• Task goal
Once you have read the listing, output it exactly and completely.

───── Data extract

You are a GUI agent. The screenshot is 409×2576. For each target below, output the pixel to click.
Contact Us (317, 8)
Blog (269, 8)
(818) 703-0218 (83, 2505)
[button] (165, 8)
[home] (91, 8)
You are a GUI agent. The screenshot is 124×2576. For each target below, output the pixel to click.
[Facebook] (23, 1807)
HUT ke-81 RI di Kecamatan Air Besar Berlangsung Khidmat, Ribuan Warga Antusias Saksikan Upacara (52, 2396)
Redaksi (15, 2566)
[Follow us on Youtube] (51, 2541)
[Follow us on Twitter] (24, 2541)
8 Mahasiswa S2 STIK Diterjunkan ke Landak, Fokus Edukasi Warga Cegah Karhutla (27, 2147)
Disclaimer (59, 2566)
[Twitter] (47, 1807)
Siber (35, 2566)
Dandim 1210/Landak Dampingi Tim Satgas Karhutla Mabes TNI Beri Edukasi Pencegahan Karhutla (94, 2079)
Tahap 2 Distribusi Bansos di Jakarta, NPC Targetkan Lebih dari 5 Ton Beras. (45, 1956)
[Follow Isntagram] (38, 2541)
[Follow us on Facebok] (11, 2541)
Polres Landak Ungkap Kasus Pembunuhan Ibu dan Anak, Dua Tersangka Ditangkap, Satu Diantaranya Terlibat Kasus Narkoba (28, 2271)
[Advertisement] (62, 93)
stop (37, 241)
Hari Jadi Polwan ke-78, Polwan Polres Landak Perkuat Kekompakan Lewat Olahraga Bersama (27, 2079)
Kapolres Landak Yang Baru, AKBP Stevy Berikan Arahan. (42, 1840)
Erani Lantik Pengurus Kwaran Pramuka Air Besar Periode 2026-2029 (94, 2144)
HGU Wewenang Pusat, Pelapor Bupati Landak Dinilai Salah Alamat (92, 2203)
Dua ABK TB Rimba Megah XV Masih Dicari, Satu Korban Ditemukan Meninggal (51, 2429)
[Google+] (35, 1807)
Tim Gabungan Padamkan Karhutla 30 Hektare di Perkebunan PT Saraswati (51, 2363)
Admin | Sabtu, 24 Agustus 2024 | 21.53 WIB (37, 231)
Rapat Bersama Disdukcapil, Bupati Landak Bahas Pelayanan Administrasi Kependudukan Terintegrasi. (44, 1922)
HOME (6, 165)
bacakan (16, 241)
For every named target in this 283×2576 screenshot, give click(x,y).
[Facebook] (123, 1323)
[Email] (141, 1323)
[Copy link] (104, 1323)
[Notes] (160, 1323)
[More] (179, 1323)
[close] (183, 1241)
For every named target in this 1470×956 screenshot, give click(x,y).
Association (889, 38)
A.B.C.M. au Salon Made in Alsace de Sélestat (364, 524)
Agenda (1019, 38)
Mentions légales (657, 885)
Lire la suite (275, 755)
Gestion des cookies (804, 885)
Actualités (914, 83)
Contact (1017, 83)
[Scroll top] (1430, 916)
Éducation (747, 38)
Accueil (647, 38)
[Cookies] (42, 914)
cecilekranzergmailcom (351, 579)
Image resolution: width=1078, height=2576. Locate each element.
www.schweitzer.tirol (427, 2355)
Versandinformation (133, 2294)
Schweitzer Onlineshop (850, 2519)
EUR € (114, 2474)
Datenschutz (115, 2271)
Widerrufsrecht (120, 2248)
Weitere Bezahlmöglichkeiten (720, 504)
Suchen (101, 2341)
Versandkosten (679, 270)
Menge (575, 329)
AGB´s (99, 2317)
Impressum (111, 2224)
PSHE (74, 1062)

──────────

• Task result
You are a GUI agent. The screenshot is 409×2576. For each target below, output the pixel to click.
Contact Us (317, 8)
Blog (269, 8)
(818) 703-0218 (83, 2505)
[button] (165, 8)
[home] (91, 8)
You are a GUI agent. The screenshot is 124×2576. For each target below, output the pixel to click.
[Facebook] (23, 1807)
HUT ke-81 RI di Kecamatan Air Besar Berlangsung Khidmat, Ribuan Warga Antusias Saksikan Upacara (52, 2396)
Redaksi (15, 2566)
[Follow us on Youtube] (51, 2541)
[Follow us on Twitter] (24, 2541)
8 Mahasiswa S2 STIK Diterjunkan ke Landak, Fokus Edukasi Warga Cegah Karhutla (27, 2147)
Disclaimer (59, 2566)
[Twitter] (47, 1807)
Siber (35, 2566)
Dandim 1210/Landak Dampingi Tim Satgas Karhutla Mabes TNI Beri Edukasi Pencegahan Karhutla (94, 2079)
Tahap 2 Distribusi Bansos di Jakarta, NPC Targetkan Lebih dari 5 Ton Beras. (45, 1956)
[Follow Isntagram] (38, 2541)
[Follow us on Facebok] (11, 2541)
Polres Landak Ungkap Kasus Pembunuhan Ibu dan Anak, Dua Tersangka Ditangkap, Satu Diantaranya Terlibat Kasus Narkoba (28, 2271)
[Advertisement] (62, 93)
stop (37, 241)
Hari Jadi Polwan ke-78, Polwan Polres Landak Perkuat Kekompakan Lewat Olahraga Bersama (27, 2079)
Kapolres Landak Yang Baru, AKBP Stevy Berikan Arahan. (42, 1840)
Erani Lantik Pengurus Kwaran Pramuka Air Besar Periode 2026-2029 (94, 2144)
HGU Wewenang Pusat, Pelapor Bupati Landak Dinilai Salah Alamat (92, 2203)
Dua ABK TB Rimba Megah XV Masih Dicari, Satu Korban Ditemukan Meninggal (51, 2429)
[Google+] (35, 1807)
Tim Gabungan Padamkan Karhutla 30 Hektare di Perkebunan PT Saraswati (51, 2363)
Admin | Sabtu, 24 Agustus 2024 | 21.53 WIB (37, 231)
Rapat Bersama Disdukcapil, Bupati Landak Bahas Pelayanan Administrasi Kependudukan Terintegrasi. (44, 1922)
HOME (6, 165)
bacakan (16, 241)
For every named target in this 283×2576 screenshot, give click(x,y).
[Facebook] (123, 1323)
[Email] (141, 1323)
[Copy link] (104, 1323)
[Notes] (160, 1323)
[More] (179, 1323)
[close] (183, 1241)
For every named target in this 1470×956 screenshot, give click(x,y).
Association (889, 38)
A.B.C.M. au Salon Made in Alsace de Sélestat (364, 524)
Agenda (1019, 38)
Mentions légales (657, 885)
Lire la suite (275, 755)
Gestion des cookies (804, 885)
Actualités (914, 83)
Contact (1017, 83)
[Scroll top] (1430, 916)
Éducation (747, 38)
Accueil (647, 38)
[Cookies] (42, 914)
cecilekranzergmailcom (351, 579)
Image resolution: width=1078, height=2576. Locate each element.
www.schweitzer.tirol (427, 2355)
Versandinformation (133, 2294)
Schweitzer Onlineshop (850, 2519)
EUR € (114, 2474)
Datenschutz (115, 2271)
Widerrufsrecht (120, 2248)
Weitere Bezahlmöglichkeiten (720, 504)
Suchen (101, 2341)
Versandkosten (679, 270)
Menge (575, 329)
AGB´s (99, 2317)
Impressum (111, 2224)
PSHE (74, 1062)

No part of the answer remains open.